しばらく周囲を観察している内に気分はいくらかマシになってきた。


「もう、大丈夫だよ」 


「本当に?」


「うん、噴水を見ていたら治ったみたい。つ、次はどこ行こうか」


「うーん、どうしよっか、じゃあ。あ、それよりお腹減ってない? 並びっぱなしでお昼まだだったよね、私弁当作ってきたんだ」


「えっ!」


 瞬時に、俺の脳裏には鮮やかに彩られた弁当が再生される。

 め、芽森さんの手作り弁当が食べられる? まさかそんなことが。

ワクワク気分の中、芽森さんはポーチの中をまさぐり始めた。

あれ、今気が付いたけど、よく見たらポーチもドクロ模様の装飾なのか。ファッションと違って小物は変えなくてもいいんじゃないかと思うけど。

でもそんなこと気にしなくていいか、なんせ芽森さんの。


「黒沼君は何か苦手な食べ物ある?」


「え? あ、いや特に。
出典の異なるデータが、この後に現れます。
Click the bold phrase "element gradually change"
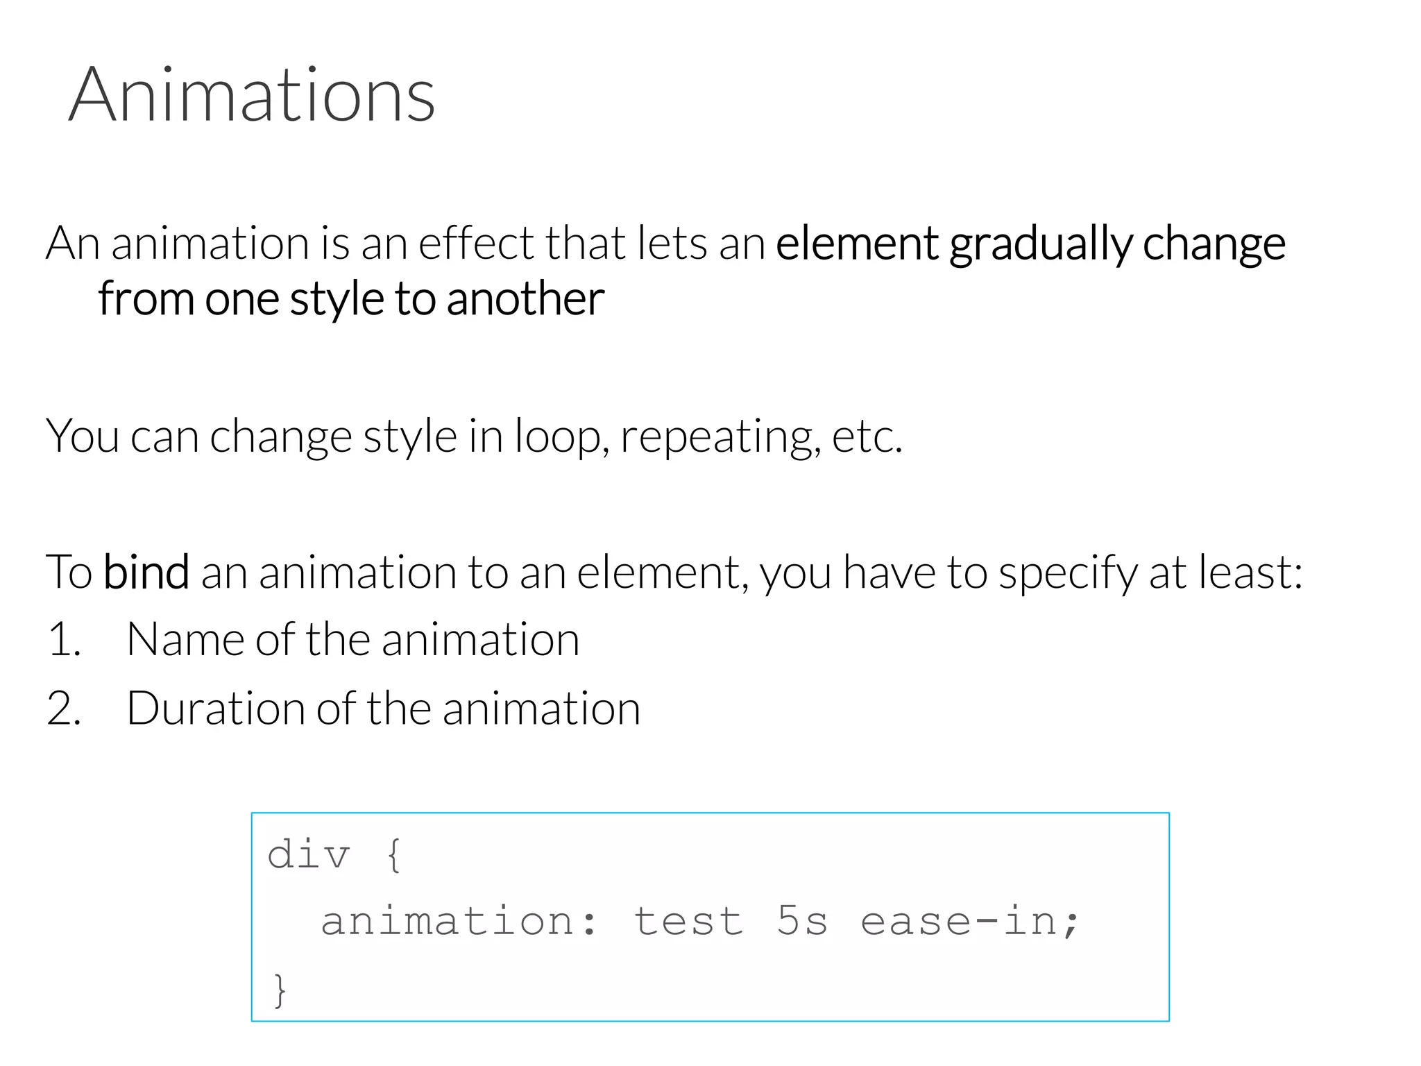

しいといえば野菜類は少し苦手かな」


「そっか」


 野菜が入ってるのか? でもそんなことどうだっていい。

 芽森さんの手作り弁当が食べられるなら。



そして遂に芽森さんが取り出したのは、手作り弁当、ではなく......


「え、スマホ?」


 あれ弁当...... え。


「あはは、スマホでした。あれ、もしかして期待させた? ごめんね、私あんまり料理得意じゃないんだ」


「へ? ああっ、い、そんなこと思ってないよ。ましてや手作り弁当が食べられる、なんて......」


 あ...... つい。


「思いっきり思ってたよね」


「まぁ、す、少しだけ」


 何を隠そう思いっきし思ってました!


「そう言ってもらえると嬉しいんだけど、でもないものはないしね。何か店探さないと」


「そうだね」


 芽森さんは手に持っていたスマホで地図を出し店舗を探し始めた。

本音を言うと手作り弁当が食べられるんじゃないかと思っていた。

期待していた分落胆は大きい、なんせ女の子、芽森さんの手作り弁当を食べられるなんて他の男子に知られたら袋叩きに合うだろう。そのくらい価値のあるものだ。

けどこうして今、芽森さんと二人で出掛けてるだけでも奇跡みたいなものなんだ、これ以上贅沢は望めない。俺なんかが。


「あ、ここはどうかな、意外と近いよ」


「う、うん。そこは芽森さんに任せるよ」


 行先が決まった所で俺たちはベンチから腰を上げた。